Tuesday, November 28, 2017

In short: Linewatch (2008)

Michael Dixon (Cuba Gooding Jr.) has been working for the US Border Patrol at the US/Mexican border for too long, it seems. He doesn’t seem completely cynical but he’s certainly not happy with a world where desperately poor people trying to make their way to a mildly less horrible life are preyed upon by human traffickers who don’t care about their lives as well as by right wing militias/future Trump voters who sound as if they believe shooting brown people is some kind of sport. His mood and his week certainly don’t improve when what looks like a minor drug raid leads to a shoot-out (during which his partner is shot but surprisingly enough not killed). Worse still, one of the drug runners is a guy Michael knows.

You see, a few decades ago, Michael was a gang member known as Mad Mike, and the guy is one of his former buddies. And he’s not the last one of them Michael will meet, either. Our protagonist is soon visited by half a dozen of them, lead by his old frenemie Kimo (Omari Hardwick). Turns out Michael’s little shootout got in the way of a meet-up between Kimo’s people and their drug suppliers from south of the border. They want Michael to help them set up a new meeting where nobody will disturb them. If he isn’t amenable, why, he has a nice little family now, wouldn’t it be horrible if something happened to them?

Of course, things won’t go too well for anyone involved in the end.

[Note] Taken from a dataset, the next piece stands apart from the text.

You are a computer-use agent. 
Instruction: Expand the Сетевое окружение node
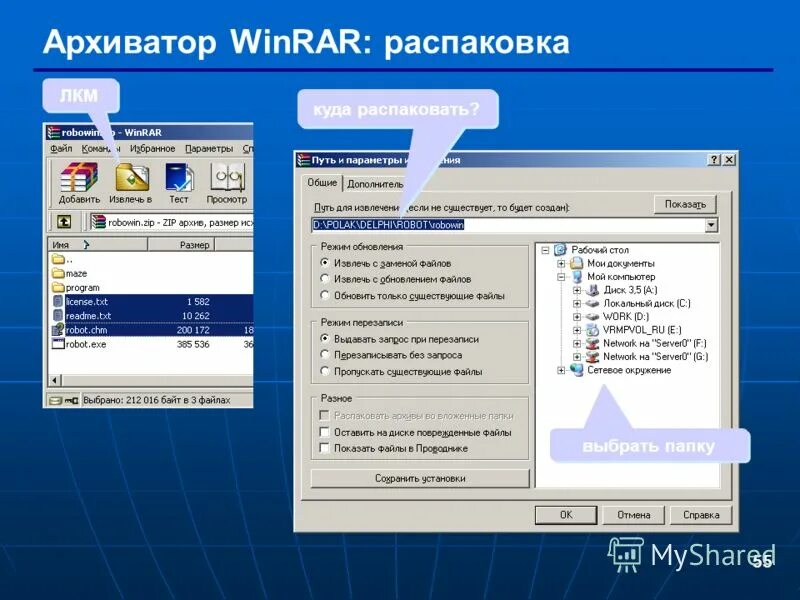tap(559, 371)
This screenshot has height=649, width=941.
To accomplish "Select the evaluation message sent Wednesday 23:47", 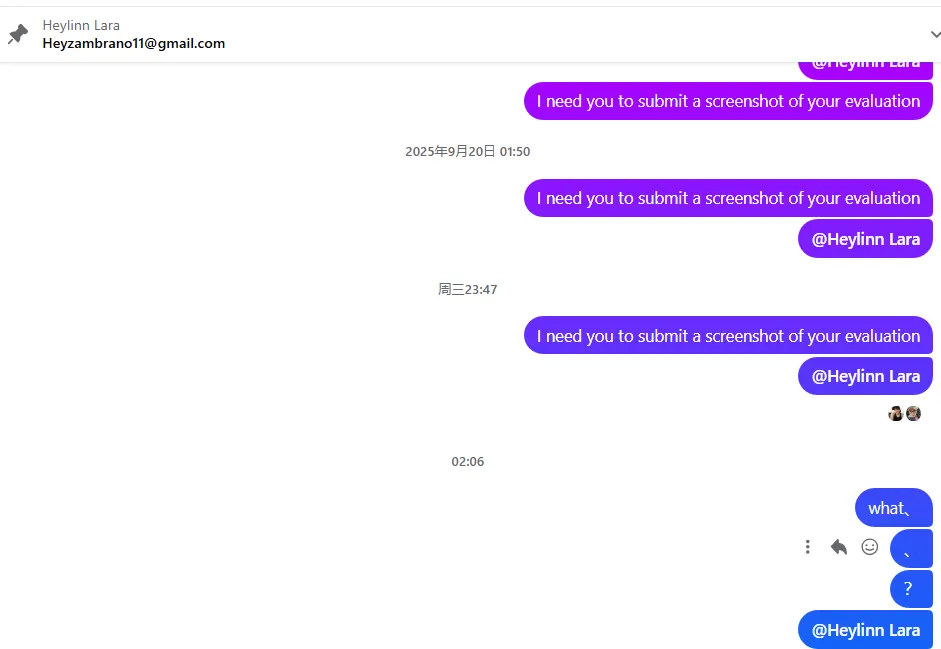I will [x=728, y=336].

Linewatch by Kevin Bray is a film I’ve mostly seen critically slaughtered on the Net. Perhaps at that stage of Cuba Gooding Jr.’s career, quite a few people were still expecting Oscar-baiting films from him, when clearly that kind of role either didn’t come to him anymore or wasn’t of interest? This certainly isn’t the kind of film that will win anyone any Academy Awards, nor is it one many professional critics looking for one will love.

After all, apart from its surprising compassion for the people trying to make it over the border, this is very much your typical film about a man haunted by his criminal past who will only get rid of it by killing a lot of people he once saw as family, and now can see rather more clearly as dysfunctional and abusive.

Me, as a man with simple tastes, do enjoy a competent stew of battered old tropes like this quite a bit, particularly since Bray knows how to set up an action sequence properly, and never falls into the action movie automatism of having to include one shoot-out every seven point five minutes. That would be a waste of a perfectly good Cuba Gooding Jr., and a whole handful of decent to good (mostly black) character actors, after all, so we also get quite a few moments of the characters acting like old friends who probably never liked each other all that much. There’s even a pretty clearsighted portrayal of the way a gang might work as a (dysfunctional) family unit included, and while that wasn’t exactly news in 2008 either, it certainly adds to the film’s feeling of veracity.


Which isn’t too bad of an achievement for a film hardly anybody seems to respect.